第 73 話。奴らは生かしてはならぬ、皆殺しだ。
「参謀長殿、馬車部隊ですが無事に着かれるでしょうか。」
「わしも其れが一番懸念してるんだ、若しもだ、若しも幕府の残党か野盗にでも襲われた時が一番恐ろしいんだ。」
「ですが、中隊が護衛しておられますよ。」
「勿論、わしも承知しておる、中隊だけならば心配しないが、馬車には兵士では無い人達が乗ってるんだぞ、特に今回の護衛と言うのは考えるよりも遥かに大変なんだ。」
上野も飯田達が命懸けで来たと理解しており、勿論、中隊長も同じで何としても無事連合国に戻って欲しいと願って要る。
「参謀長殿は総司令長官殿が居られる連合国に参られたいのでは御座いませんか。」
上野は一瞬はっとした、其れよりも上野は中隊長に言われるまでは考えた事などは無かったが、やはり心の中の奥では連合国に行って見たいと願っていたのだろう。
「君は行きたいのか。」
「私は是非とも行きたいとは思いますが、ですが私の立場としては行く事など決して許されないと考えております。」
中隊長も源三郎の、いや工藤達の居る連合国と言う国へ行きたいと、だが上野も中隊長もれっきとした官軍の将校で有り、官軍から見れば連合国とは存在する事の無い国家で有る。

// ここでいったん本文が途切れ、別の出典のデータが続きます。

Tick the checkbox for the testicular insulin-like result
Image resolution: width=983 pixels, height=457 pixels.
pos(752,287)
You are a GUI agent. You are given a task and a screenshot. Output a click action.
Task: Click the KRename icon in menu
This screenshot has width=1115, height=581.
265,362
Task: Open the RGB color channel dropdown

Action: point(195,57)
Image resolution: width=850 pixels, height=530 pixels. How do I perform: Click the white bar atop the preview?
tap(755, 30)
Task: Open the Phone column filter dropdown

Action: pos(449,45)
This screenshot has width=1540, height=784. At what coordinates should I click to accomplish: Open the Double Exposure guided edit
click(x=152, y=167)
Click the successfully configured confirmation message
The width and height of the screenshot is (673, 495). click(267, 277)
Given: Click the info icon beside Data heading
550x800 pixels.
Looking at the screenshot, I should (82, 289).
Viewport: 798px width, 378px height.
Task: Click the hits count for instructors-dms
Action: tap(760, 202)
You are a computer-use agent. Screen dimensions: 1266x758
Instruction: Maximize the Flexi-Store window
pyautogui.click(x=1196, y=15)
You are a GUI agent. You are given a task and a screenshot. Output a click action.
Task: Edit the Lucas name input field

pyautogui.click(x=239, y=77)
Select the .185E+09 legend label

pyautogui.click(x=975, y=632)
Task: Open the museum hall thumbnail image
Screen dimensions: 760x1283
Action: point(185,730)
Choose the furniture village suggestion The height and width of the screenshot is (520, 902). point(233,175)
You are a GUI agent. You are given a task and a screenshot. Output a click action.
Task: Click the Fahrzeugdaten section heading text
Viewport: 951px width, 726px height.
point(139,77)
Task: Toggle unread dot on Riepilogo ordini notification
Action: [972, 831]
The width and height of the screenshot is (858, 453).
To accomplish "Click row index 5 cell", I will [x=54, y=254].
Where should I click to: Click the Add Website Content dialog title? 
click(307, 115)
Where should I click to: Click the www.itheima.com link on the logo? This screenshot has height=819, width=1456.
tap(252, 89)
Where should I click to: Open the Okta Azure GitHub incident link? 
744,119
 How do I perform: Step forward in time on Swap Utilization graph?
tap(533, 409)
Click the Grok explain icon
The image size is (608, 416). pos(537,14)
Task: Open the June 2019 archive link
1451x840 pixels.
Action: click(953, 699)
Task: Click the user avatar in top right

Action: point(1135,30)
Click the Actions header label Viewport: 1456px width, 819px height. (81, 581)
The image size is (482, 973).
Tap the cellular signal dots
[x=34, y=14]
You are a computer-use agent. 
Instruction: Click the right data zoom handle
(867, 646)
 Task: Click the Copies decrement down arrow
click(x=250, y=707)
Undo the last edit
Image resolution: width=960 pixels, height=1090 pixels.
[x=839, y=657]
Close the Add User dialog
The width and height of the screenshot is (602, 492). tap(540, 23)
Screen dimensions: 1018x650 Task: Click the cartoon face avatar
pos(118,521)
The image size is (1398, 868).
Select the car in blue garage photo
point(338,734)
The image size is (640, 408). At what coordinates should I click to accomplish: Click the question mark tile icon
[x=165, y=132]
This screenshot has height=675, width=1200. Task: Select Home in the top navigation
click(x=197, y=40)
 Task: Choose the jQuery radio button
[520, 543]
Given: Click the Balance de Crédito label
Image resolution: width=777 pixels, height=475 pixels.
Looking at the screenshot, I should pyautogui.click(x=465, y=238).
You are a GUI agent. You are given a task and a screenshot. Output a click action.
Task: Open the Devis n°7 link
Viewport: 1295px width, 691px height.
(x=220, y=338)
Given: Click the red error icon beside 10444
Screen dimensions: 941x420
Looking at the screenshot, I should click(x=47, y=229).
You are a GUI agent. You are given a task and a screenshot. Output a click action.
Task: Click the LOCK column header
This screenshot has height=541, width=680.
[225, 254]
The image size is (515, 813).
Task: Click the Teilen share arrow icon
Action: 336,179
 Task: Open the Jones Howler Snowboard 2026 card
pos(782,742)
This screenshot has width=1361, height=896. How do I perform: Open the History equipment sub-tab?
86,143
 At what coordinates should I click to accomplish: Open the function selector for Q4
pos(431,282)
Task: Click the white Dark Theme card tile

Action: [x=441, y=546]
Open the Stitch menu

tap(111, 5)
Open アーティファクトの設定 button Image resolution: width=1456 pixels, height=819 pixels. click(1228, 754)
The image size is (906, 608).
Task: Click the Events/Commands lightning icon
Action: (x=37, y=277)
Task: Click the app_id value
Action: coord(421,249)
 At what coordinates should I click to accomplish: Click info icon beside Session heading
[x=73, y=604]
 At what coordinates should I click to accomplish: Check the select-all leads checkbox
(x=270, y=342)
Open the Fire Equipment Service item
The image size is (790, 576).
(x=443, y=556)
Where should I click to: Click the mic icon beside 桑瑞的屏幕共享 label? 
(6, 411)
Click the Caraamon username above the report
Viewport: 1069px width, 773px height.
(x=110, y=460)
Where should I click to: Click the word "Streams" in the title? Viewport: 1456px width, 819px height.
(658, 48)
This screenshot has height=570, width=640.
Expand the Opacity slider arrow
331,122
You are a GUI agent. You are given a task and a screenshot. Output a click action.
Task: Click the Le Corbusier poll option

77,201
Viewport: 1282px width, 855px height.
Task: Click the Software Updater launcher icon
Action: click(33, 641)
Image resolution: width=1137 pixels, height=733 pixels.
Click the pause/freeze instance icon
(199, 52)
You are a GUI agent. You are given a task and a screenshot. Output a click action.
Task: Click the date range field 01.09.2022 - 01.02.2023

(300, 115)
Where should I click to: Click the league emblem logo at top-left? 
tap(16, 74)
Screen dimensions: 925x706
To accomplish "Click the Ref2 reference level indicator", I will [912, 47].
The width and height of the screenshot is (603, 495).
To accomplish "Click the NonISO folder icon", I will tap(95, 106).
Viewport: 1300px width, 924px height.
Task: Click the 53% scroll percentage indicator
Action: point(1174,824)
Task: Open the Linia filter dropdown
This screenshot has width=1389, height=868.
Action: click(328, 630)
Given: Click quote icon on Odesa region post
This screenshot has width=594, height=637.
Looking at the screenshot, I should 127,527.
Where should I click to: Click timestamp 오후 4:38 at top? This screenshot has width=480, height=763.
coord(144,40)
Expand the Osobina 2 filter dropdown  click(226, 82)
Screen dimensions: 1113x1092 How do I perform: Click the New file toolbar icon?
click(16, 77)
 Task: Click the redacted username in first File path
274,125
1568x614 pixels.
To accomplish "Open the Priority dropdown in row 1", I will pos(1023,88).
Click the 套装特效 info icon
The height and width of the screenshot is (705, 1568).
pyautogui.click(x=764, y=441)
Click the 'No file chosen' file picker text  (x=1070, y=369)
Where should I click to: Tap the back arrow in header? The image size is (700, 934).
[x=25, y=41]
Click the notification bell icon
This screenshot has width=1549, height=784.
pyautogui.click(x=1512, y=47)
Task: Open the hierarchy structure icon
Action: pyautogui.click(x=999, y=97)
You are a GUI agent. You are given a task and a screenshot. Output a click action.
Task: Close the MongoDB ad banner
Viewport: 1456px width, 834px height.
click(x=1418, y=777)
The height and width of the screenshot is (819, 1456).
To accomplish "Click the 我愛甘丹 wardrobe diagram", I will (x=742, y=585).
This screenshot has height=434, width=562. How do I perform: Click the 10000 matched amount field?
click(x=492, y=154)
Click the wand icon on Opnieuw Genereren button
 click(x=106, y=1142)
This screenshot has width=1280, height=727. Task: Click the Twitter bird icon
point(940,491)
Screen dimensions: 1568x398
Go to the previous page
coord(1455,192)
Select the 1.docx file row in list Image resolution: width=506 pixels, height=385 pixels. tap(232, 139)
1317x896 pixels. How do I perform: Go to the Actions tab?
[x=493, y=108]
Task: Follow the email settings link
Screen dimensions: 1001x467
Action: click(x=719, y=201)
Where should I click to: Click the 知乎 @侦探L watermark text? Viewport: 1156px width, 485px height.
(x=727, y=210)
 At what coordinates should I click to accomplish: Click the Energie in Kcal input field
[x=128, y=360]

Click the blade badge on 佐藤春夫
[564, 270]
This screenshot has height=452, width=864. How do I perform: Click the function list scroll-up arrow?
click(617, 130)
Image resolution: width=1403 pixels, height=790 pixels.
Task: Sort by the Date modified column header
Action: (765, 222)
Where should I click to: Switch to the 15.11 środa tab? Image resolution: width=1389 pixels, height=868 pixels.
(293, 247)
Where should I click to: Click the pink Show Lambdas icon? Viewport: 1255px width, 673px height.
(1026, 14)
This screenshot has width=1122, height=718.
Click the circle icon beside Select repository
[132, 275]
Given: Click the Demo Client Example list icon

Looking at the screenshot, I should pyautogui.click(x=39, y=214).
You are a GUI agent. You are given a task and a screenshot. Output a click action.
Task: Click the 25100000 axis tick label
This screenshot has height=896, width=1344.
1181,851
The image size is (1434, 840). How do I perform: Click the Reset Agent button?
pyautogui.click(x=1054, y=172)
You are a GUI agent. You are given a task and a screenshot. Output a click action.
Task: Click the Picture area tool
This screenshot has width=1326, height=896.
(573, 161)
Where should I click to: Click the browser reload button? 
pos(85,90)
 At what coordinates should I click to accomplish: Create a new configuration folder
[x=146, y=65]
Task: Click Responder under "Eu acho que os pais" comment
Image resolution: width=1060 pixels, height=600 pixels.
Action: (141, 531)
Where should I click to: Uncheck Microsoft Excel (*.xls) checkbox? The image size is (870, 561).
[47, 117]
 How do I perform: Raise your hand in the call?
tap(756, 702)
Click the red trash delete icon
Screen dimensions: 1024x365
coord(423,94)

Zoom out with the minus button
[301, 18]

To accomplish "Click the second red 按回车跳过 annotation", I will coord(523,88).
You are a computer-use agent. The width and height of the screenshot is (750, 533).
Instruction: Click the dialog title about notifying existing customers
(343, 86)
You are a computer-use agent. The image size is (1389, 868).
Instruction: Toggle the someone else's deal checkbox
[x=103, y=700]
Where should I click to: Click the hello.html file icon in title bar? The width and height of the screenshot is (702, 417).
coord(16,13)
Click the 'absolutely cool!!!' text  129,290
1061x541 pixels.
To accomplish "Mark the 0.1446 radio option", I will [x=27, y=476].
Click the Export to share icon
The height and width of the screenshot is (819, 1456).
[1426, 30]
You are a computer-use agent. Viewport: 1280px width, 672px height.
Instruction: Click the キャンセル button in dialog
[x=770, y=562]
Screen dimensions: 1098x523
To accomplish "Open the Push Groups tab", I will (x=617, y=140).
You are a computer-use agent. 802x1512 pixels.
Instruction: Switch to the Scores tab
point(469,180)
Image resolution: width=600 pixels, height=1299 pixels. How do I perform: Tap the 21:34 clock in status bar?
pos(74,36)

「わしはなぁ~、そんな事より官軍と、いや日本国と連合国には交えて欲しくは無いんだ、と言うのはこれから先の事を考えると同じ日本人同士が殺し合いをすると言うのは欧州の国々、特にロシアから見れば同じ民族同士の戦争とい言うのは国力が衰え侵略するには絶好の機会なんだ、わしが考えるには他の国も静観すると言うのは欧州の国々が日本国に対し、何時来襲するかもわからないんだ、若しもだそんな事にでもなれば日本と言う国はバラバラに割譲され、下手をすると親兄弟が別々の国に分かれ、そんな事にでもなったら其れこそ日本国は永久に植民地と言う地獄から逃げ出す事も出来ないんだ。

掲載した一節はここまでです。